Data shown:

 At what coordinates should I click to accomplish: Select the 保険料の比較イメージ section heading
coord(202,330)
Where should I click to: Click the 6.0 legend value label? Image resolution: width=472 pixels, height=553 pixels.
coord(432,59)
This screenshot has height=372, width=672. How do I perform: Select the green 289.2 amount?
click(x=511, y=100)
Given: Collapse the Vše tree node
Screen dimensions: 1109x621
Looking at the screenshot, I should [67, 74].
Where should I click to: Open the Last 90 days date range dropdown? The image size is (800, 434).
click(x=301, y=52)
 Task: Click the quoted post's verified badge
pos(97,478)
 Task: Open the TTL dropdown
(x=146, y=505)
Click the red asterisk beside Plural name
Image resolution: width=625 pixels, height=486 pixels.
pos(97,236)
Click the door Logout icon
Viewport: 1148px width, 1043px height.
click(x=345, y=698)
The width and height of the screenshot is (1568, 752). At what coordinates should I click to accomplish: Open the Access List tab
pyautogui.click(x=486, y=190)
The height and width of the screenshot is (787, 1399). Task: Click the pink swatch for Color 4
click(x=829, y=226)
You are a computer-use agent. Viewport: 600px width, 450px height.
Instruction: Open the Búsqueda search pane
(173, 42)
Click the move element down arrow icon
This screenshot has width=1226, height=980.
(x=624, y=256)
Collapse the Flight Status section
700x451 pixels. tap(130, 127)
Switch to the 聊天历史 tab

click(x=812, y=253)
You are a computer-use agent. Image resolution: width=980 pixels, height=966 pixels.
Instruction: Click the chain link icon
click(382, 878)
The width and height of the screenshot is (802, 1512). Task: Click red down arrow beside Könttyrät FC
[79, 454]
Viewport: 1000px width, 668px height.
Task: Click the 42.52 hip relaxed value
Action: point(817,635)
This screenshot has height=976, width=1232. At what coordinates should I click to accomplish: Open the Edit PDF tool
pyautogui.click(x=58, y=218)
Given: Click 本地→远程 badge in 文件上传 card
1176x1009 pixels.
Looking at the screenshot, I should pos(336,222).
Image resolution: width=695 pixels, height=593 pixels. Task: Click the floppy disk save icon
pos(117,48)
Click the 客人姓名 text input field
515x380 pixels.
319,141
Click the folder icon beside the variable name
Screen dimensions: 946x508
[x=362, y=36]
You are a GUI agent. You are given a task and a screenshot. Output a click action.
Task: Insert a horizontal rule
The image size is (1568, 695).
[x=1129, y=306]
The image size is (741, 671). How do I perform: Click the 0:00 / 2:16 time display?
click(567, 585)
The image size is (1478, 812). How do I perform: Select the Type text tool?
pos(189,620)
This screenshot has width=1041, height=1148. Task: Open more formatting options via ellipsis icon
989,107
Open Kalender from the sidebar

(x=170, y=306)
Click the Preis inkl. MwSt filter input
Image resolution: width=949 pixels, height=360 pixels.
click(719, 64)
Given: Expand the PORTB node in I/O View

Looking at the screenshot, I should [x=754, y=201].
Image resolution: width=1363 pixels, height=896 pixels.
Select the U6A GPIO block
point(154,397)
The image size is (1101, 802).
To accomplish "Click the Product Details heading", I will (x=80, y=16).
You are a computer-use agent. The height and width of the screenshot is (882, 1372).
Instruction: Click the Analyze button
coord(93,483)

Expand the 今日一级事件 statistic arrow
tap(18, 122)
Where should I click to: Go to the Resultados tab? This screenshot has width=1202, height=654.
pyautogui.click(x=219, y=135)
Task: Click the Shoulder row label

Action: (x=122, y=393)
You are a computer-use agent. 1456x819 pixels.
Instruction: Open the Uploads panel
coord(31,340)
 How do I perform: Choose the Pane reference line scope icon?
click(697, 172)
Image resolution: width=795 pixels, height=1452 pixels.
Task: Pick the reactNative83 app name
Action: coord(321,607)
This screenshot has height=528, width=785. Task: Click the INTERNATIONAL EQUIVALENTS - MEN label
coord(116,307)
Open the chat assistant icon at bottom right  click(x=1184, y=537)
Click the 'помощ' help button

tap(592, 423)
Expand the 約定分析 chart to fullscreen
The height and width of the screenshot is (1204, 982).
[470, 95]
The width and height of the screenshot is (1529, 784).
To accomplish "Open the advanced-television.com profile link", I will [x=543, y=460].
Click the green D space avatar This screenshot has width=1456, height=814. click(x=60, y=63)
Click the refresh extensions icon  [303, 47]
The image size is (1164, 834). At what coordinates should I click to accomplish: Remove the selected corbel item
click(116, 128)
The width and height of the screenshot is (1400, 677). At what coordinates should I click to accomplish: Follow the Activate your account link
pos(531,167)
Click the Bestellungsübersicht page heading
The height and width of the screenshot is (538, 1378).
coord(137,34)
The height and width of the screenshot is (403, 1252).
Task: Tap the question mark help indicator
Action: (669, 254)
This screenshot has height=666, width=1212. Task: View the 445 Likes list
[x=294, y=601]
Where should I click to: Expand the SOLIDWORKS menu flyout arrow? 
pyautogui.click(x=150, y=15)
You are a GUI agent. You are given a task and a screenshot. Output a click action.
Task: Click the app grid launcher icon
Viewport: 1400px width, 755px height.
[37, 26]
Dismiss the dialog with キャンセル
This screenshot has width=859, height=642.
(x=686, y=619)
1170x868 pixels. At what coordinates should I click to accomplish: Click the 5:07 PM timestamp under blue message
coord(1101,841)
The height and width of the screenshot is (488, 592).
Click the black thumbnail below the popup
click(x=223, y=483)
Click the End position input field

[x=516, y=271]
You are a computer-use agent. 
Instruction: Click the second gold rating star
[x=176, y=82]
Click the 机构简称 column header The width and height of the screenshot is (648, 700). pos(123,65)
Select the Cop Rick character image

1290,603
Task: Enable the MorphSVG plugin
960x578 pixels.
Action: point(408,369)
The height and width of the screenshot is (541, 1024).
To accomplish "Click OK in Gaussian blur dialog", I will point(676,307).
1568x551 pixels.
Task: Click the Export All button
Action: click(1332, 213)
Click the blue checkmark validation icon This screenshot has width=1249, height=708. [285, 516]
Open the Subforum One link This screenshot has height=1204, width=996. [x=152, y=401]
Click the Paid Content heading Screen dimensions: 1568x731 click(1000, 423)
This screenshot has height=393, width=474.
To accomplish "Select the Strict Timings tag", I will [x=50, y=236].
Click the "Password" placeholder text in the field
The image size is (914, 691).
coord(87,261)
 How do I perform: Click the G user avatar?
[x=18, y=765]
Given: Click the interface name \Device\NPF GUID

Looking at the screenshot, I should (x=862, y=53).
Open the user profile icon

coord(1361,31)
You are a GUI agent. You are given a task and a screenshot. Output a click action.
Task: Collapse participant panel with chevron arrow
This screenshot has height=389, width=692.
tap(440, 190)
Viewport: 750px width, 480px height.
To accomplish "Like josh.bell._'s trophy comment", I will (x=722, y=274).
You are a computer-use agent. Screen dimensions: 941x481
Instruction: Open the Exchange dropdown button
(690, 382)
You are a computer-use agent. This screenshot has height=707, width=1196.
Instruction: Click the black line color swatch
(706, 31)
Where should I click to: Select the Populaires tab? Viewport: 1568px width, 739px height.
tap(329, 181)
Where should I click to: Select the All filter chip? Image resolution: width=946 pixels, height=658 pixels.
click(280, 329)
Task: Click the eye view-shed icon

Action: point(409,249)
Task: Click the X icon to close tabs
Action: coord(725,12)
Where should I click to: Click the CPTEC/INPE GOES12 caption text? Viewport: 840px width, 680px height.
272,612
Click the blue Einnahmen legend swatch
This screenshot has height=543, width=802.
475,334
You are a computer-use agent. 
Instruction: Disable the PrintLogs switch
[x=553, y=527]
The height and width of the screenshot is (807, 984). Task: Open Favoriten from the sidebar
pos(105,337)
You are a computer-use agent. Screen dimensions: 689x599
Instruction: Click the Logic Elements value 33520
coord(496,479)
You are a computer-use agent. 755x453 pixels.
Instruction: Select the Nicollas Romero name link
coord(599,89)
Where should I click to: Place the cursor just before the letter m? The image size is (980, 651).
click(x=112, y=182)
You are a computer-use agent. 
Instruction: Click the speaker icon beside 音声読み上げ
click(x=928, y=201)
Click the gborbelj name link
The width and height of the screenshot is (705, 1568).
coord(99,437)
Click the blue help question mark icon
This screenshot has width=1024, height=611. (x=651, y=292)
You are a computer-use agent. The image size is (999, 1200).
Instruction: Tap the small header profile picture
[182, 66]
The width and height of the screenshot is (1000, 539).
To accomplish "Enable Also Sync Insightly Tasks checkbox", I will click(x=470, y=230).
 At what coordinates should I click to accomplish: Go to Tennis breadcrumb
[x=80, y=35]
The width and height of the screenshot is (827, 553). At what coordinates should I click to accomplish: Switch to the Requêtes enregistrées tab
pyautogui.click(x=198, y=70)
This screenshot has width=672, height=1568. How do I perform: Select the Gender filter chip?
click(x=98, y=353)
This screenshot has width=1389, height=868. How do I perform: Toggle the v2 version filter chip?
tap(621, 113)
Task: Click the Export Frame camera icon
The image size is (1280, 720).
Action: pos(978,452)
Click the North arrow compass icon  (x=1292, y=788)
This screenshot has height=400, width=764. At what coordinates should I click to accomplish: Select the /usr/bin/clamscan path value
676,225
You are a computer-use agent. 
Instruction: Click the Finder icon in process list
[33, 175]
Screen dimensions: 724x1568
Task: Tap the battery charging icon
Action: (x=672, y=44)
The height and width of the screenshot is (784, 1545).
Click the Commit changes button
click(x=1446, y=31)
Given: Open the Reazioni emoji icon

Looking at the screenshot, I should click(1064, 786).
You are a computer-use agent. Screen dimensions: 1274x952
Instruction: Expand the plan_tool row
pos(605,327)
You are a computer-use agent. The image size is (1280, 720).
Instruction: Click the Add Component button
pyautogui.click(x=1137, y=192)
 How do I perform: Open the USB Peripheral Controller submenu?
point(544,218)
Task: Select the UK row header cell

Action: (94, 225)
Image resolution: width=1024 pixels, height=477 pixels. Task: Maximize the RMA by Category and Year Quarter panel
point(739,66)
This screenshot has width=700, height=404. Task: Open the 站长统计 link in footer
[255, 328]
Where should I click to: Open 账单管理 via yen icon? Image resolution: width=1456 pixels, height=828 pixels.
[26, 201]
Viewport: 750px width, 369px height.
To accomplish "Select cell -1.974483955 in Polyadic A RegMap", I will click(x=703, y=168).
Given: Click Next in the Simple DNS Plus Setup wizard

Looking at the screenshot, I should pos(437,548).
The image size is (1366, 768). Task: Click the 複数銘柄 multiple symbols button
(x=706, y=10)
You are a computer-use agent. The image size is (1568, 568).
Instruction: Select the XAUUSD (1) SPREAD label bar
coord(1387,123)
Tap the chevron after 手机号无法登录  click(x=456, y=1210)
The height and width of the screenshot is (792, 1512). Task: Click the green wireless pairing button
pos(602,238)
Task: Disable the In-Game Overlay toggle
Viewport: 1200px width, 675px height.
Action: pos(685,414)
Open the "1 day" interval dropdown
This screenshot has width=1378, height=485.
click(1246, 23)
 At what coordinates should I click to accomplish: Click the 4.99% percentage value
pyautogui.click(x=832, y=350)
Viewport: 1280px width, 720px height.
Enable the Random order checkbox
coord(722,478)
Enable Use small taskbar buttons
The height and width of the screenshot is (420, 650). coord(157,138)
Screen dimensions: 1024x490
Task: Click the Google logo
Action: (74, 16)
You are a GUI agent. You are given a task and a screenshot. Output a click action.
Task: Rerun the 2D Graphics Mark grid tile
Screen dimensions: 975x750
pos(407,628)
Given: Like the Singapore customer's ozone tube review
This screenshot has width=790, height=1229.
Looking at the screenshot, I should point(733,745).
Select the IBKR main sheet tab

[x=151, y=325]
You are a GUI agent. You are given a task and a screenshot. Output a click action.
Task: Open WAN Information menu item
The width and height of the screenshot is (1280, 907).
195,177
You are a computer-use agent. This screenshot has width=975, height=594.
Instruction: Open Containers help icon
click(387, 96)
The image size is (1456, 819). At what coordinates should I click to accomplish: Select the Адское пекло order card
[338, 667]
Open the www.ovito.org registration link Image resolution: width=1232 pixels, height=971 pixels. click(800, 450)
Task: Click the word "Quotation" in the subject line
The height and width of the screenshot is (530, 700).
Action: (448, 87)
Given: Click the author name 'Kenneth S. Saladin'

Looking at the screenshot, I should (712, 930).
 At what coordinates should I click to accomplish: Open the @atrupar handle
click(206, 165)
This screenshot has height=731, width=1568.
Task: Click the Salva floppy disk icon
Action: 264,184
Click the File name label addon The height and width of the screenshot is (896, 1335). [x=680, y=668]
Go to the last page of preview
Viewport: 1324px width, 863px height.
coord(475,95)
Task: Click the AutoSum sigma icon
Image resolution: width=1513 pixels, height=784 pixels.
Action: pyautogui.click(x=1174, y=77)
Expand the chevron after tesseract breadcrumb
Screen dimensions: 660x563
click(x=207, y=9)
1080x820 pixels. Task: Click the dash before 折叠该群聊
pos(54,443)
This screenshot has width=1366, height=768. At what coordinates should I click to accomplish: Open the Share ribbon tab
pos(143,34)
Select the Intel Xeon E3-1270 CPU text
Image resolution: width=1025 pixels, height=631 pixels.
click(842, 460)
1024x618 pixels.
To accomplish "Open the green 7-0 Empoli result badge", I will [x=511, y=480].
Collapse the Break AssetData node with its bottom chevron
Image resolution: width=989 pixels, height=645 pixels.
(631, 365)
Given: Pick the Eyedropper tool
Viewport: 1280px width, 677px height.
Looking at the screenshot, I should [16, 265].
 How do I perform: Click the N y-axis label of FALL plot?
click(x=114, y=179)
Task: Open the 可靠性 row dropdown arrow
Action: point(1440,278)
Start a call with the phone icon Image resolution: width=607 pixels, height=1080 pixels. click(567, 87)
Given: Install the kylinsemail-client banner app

What you need to do:
Reproduce the records above exactly as they appear, from the line containing "Given: Like the" through the line containing "coord(475,95)", keeping both of those lines.

Complete response:
Given: Like the Singapore customer's ozone tube review
This screenshot has width=790, height=1229.
Looking at the screenshot, I should point(733,745).
Select the IBKR main sheet tab

[x=151, y=325]
You are a GUI agent. You are given a task and a screenshot. Output a click action.
Task: Open WAN Information menu item
The width and height of the screenshot is (1280, 907).
195,177
You are a computer-use agent. This screenshot has width=975, height=594.
Instruction: Open Containers help icon
click(387, 96)
The image size is (1456, 819). At what coordinates should I click to accomplish: Select the Адское пекло order card
[338, 667]
Open the www.ovito.org registration link Image resolution: width=1232 pixels, height=971 pixels. click(800, 450)
Task: Click the word "Quotation" in the subject line
The height and width of the screenshot is (530, 700).
Action: (448, 87)
Given: Click the author name 'Kenneth S. Saladin'

Looking at the screenshot, I should (712, 930).
 At what coordinates should I click to accomplish: Open the @atrupar handle
click(206, 165)
This screenshot has height=731, width=1568.
Task: Click the Salva floppy disk icon
Action: 264,184
Click the File name label addon The height and width of the screenshot is (896, 1335). [x=680, y=668]
Go to the last page of preview
Viewport: 1324px width, 863px height.
coord(475,95)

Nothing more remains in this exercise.